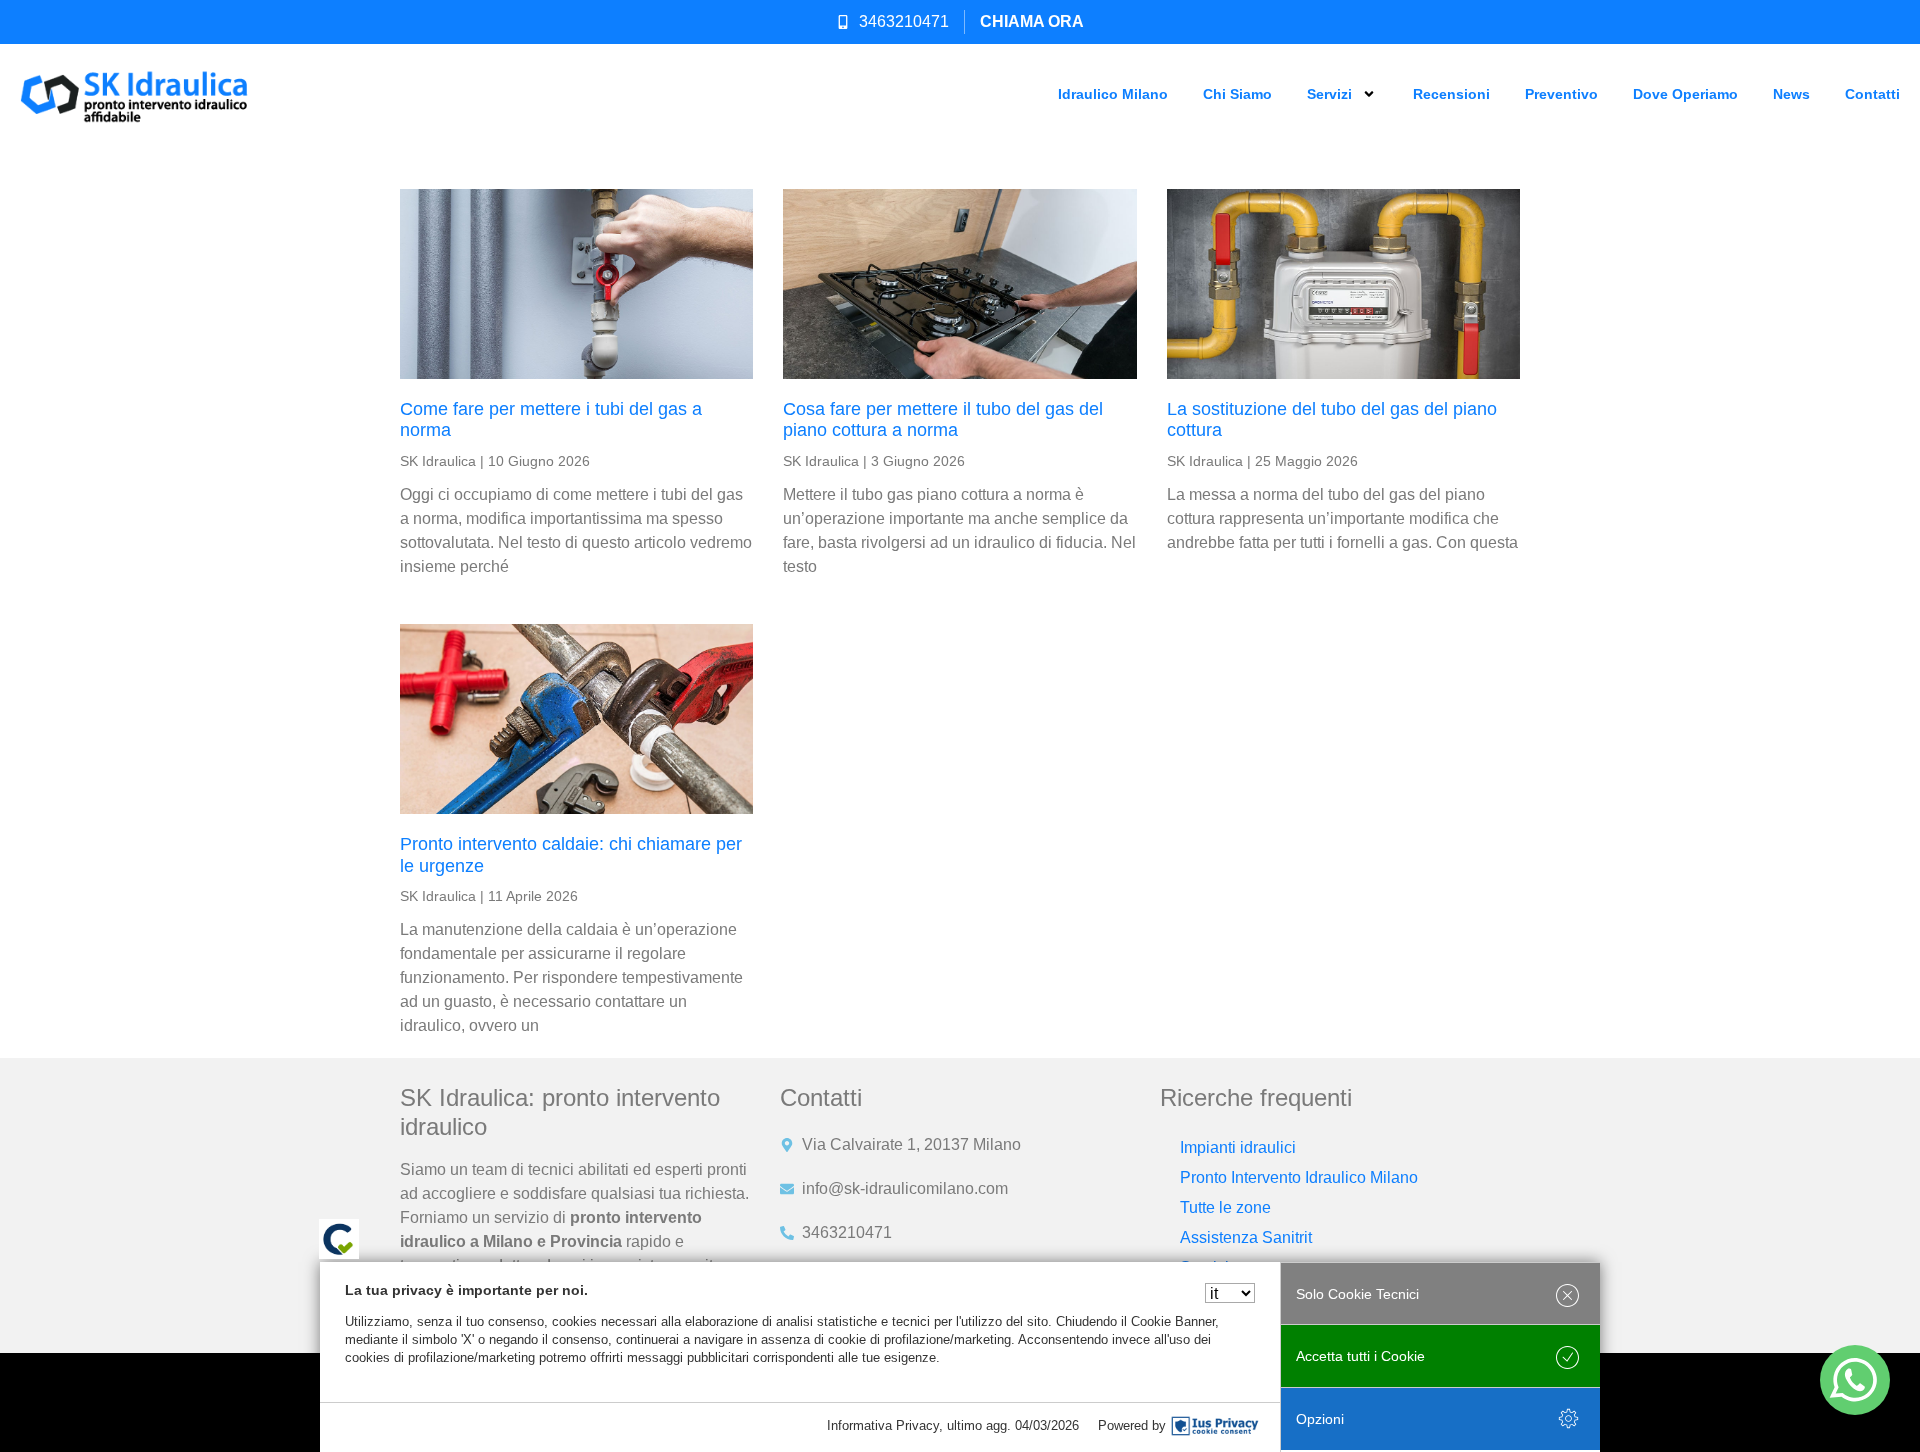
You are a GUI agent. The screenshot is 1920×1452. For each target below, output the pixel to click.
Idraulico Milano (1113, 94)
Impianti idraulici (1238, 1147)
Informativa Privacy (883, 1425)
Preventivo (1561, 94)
--------------------------------------------------
= TASK TO COMPLETE =
Please print the records above once more, word for word, omitting all pictures.

= ANSWER TO THE PROBLEM =
You are a GUI agent. The screenshot is 1920×1452. For each target below, output the pixel to click.
Idraulico Milano (1113, 94)
Impianti idraulici (1238, 1147)
Informativa Privacy (883, 1425)
Preventivo (1561, 94)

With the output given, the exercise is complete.